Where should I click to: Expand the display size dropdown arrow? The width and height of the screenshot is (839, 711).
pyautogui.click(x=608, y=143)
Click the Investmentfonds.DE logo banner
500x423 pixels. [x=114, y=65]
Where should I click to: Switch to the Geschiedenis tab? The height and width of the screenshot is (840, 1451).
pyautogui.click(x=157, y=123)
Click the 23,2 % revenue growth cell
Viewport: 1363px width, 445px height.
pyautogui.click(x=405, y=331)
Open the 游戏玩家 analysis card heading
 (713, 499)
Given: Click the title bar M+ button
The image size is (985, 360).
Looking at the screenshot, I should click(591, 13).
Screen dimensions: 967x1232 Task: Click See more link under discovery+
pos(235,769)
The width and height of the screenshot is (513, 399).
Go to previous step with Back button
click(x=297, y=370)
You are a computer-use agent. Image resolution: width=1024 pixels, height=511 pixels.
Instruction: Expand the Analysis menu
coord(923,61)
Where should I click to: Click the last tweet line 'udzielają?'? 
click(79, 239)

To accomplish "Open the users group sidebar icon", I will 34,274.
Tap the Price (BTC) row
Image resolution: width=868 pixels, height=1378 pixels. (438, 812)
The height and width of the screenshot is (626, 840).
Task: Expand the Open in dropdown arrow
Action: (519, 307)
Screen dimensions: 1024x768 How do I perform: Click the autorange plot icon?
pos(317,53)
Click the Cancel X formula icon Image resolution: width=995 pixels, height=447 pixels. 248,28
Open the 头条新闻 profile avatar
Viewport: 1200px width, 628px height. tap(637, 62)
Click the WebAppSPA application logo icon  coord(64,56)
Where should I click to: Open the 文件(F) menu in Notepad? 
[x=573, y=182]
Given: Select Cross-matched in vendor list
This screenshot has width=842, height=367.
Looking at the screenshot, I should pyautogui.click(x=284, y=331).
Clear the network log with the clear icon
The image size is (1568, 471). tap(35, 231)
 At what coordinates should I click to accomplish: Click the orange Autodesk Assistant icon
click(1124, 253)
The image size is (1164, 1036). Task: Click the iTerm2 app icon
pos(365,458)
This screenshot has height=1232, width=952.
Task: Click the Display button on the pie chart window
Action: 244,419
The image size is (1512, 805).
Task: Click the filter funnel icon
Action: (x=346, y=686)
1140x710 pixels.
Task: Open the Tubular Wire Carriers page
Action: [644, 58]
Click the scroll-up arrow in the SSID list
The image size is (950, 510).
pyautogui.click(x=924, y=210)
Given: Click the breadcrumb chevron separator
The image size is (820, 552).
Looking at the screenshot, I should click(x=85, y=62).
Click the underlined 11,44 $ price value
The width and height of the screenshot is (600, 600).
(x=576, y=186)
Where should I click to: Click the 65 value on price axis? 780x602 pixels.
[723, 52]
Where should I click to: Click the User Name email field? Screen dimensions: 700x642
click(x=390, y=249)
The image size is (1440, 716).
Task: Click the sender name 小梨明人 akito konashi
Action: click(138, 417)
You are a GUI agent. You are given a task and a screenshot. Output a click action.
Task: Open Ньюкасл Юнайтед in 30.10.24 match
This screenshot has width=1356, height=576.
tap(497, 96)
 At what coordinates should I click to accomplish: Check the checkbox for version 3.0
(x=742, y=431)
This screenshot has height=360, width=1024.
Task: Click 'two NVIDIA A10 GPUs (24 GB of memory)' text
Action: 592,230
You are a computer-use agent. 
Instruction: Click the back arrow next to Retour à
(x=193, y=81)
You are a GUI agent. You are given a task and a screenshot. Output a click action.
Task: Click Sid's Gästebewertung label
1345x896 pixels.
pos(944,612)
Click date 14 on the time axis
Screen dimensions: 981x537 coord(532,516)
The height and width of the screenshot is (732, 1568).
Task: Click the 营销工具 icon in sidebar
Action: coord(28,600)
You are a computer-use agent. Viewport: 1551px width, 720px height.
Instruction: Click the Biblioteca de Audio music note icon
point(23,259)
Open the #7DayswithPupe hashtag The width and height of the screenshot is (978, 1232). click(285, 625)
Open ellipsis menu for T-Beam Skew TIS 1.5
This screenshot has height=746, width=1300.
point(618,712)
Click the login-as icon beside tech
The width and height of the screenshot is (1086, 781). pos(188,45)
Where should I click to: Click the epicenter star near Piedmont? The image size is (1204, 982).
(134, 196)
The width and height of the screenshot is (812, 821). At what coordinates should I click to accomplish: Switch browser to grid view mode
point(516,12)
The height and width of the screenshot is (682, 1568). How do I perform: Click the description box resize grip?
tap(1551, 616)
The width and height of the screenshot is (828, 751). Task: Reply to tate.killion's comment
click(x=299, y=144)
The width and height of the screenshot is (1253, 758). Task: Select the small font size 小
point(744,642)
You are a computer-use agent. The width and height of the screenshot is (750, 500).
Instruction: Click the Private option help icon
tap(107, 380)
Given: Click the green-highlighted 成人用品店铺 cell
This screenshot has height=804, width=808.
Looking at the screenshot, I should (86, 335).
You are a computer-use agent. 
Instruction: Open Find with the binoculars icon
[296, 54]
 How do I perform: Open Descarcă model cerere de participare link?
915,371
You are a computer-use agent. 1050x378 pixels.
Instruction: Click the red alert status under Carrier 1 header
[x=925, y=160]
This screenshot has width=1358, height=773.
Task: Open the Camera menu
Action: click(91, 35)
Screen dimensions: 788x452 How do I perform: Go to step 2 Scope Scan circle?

——

Locate the string "computer" in the listing above and copy every line where it occurs.

You are a computer-use agent. Image resolution: width=1024 pixels, height=511 pixels.
You are a computer-use agent. 
You are a computer-use agent. Viewport: 1551px width, 720px height.
You are a computer-use agent. The width and height of the screenshot is (750, 500).
You are a computer-use agent. 
You are a computer-use agent. 1050x378 pixels.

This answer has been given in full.